[Dataset entries]
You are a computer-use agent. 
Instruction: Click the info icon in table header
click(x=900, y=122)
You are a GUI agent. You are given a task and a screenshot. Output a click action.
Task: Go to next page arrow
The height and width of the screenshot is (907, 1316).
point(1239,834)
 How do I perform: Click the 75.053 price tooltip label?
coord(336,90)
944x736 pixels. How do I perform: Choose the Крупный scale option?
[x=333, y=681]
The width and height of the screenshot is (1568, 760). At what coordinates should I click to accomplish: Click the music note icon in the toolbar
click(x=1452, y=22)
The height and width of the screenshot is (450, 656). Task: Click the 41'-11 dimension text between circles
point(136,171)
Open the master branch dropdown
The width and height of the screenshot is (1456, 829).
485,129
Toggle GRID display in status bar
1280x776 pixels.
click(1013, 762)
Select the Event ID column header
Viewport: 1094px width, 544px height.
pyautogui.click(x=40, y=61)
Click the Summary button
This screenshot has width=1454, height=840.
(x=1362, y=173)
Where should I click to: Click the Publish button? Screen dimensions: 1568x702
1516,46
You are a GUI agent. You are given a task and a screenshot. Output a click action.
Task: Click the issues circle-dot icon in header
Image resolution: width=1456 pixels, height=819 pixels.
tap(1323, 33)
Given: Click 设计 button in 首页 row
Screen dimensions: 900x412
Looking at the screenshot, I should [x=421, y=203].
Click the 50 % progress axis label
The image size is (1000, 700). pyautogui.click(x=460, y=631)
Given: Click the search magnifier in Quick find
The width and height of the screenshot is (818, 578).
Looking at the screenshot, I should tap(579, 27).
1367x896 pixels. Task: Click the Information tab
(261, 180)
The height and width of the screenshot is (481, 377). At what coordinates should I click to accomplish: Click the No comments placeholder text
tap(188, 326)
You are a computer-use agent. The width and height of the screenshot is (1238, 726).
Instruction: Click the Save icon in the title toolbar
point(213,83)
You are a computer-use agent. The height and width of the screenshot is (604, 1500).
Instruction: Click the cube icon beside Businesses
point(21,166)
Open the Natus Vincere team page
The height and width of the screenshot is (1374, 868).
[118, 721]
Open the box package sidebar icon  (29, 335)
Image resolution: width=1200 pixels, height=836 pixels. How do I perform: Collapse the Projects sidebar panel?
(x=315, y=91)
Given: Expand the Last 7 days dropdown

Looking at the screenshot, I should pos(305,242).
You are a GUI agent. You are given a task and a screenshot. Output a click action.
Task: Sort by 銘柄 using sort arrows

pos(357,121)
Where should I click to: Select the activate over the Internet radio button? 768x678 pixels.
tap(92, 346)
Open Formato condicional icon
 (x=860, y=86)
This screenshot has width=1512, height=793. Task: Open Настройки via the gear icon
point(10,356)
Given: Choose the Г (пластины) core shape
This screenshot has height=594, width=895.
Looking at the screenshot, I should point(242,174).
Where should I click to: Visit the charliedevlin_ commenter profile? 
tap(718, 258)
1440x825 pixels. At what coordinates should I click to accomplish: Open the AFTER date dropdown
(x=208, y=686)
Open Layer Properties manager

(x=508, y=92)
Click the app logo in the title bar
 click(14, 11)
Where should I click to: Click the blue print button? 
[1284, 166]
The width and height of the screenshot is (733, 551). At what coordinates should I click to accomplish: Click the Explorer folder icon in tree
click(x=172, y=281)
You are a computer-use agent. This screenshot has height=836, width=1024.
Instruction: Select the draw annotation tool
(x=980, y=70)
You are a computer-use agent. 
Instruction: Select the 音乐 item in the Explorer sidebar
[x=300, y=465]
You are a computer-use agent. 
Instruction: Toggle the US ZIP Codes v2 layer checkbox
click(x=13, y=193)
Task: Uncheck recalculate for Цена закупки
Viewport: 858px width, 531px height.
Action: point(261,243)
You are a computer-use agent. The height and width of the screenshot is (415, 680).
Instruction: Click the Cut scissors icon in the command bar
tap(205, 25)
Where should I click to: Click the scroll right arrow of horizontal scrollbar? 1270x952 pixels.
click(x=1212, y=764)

» **The request**
Rewrite the stretch of the records from the line containing "You are a computer-use agent. The width" through the line containing "tap(718, 258)", replacing "gear icon" with "cog icon" and leaving everything else unchanged.

» **Answer to this task**
You are a computer-use agent. The width and height of the screenshot is (1238, 726).
Instruction: Click the Save icon in the title toolbar
point(213,83)
You are a computer-use agent. The height and width of the screenshot is (604, 1500).
Instruction: Click the cube icon beside Businesses
point(21,166)
Open the Natus Vincere team page
The height and width of the screenshot is (1374, 868).
[118, 721]
Open the box package sidebar icon  (29, 335)
Image resolution: width=1200 pixels, height=836 pixels. How do I perform: Collapse the Projects sidebar panel?
(x=315, y=91)
Given: Expand the Last 7 days dropdown

Looking at the screenshot, I should pos(305,242).
You are a GUI agent. You are given a task and a screenshot. Output a click action.
Task: Sort by 銘柄 using sort arrows

pos(357,121)
Where should I click to: Select the activate over the Internet radio button? 768x678 pixels.
tap(92, 346)
Open Formato condicional icon
 (x=860, y=86)
This screenshot has width=1512, height=793. Task: Open Настройки via the cog icon
point(10,356)
Given: Choose the Г (пластины) core shape
This screenshot has height=594, width=895.
Looking at the screenshot, I should point(242,174).
Where should I click to: Visit the charliedevlin_ commenter profile? 
tap(718, 258)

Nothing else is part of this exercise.